In the above examples, there is some hold-up volume for the smaller volume dispense processes to prevent use of the less effective region in the pump. The pump can be setup so that the pump only uses the less effective region for larger volume dispense processes where flow precision is less critical. These features make it possible to optimize the combination of (i) low volume with higher precision and (ii) high volume with lower precision. The effective range can then be balanced with the desired hold-up volume.

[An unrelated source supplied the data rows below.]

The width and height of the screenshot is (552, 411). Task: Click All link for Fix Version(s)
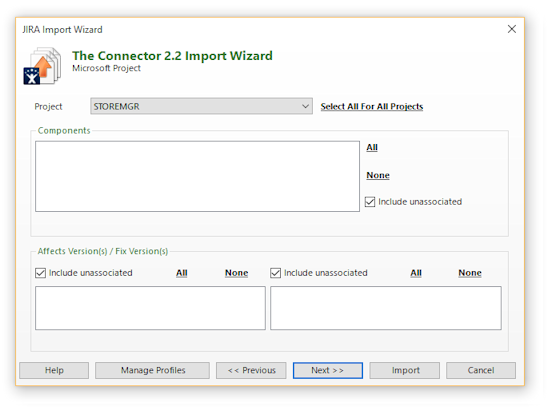point(416,273)
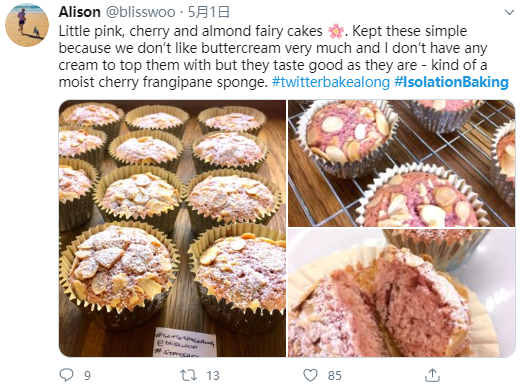Click the reply speech bubble icon
This screenshot has width=527, height=389.
click(66, 375)
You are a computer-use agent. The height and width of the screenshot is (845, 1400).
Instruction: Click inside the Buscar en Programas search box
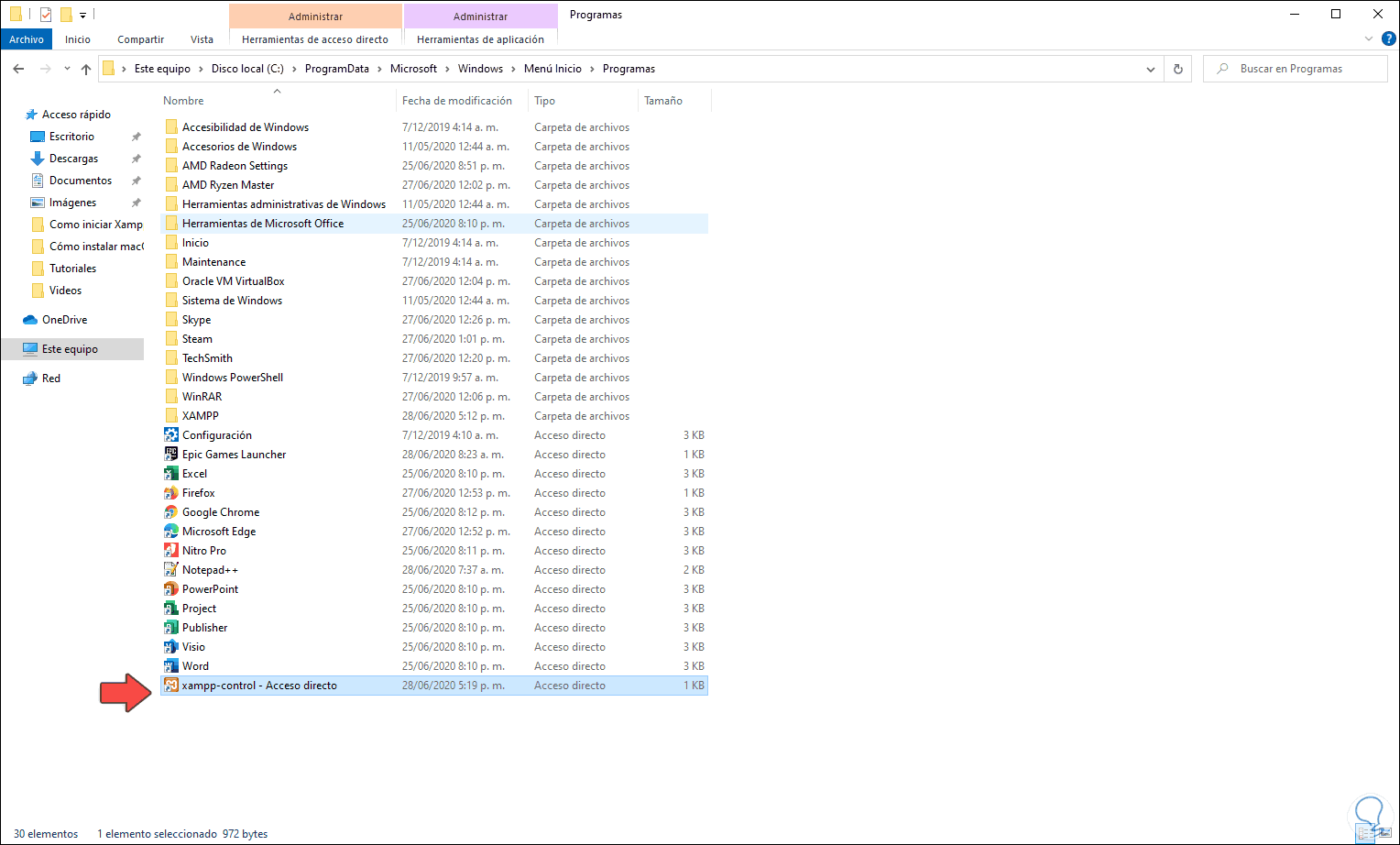coord(1295,68)
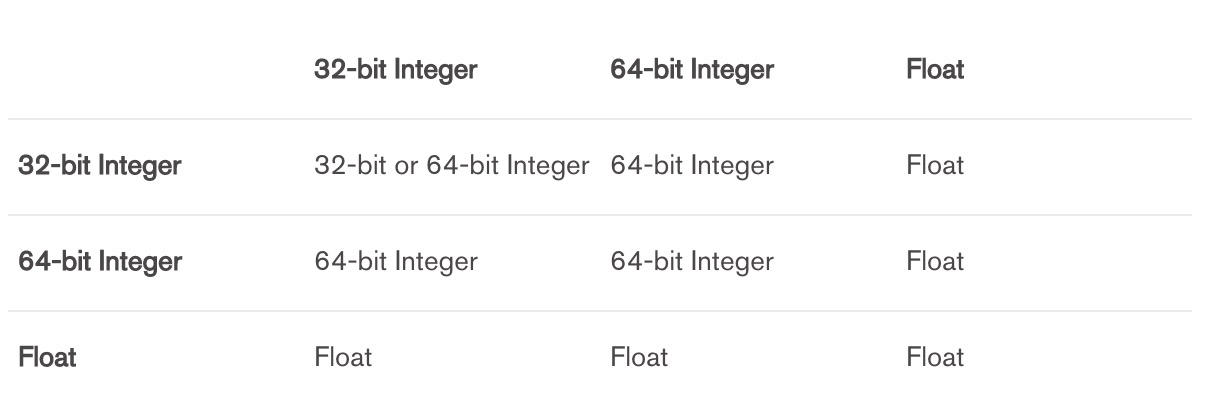Screen dimensions: 1206x398
Task: Click Float cell in the 64-bit Integer row
Action: point(935,262)
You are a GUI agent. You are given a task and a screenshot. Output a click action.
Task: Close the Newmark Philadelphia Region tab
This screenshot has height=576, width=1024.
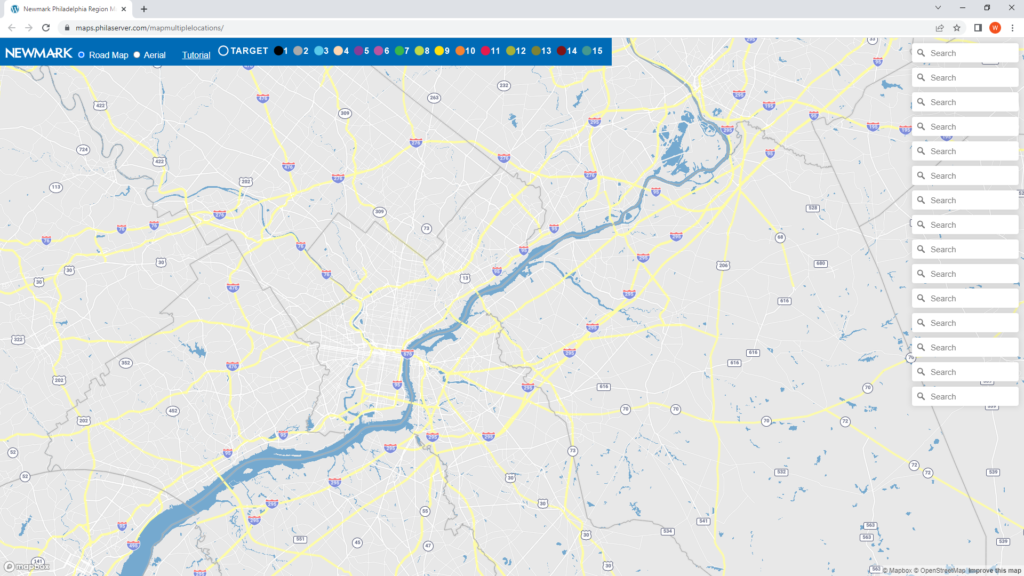point(123,9)
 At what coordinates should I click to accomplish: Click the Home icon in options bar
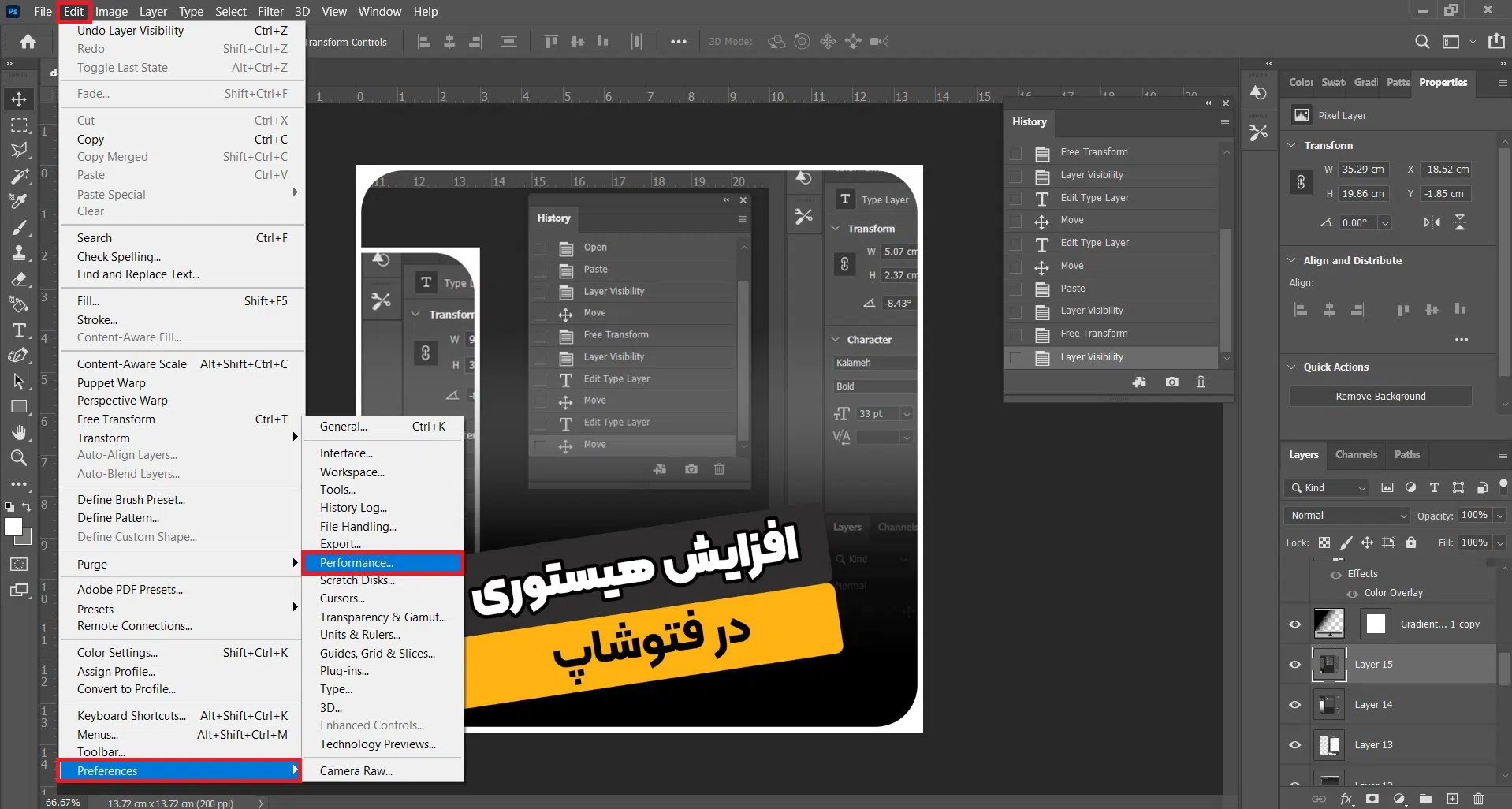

As discussed in conjunction with FIG. 2, dispense pump 180 can include a dispense motor 200 with a position sensor 203 (e.g., a rotary encoder). Position sensor 203 can provide feedback of the position of lead screw 195 and, hence, the position of lead screw 195 will correspond to a particular available volume in dispense chamber 185 as the lead screw displaces diaphragm. Consequently, the pump controller can select a position for the lead screw such that the volume in the dispense chamber is at least VDMax.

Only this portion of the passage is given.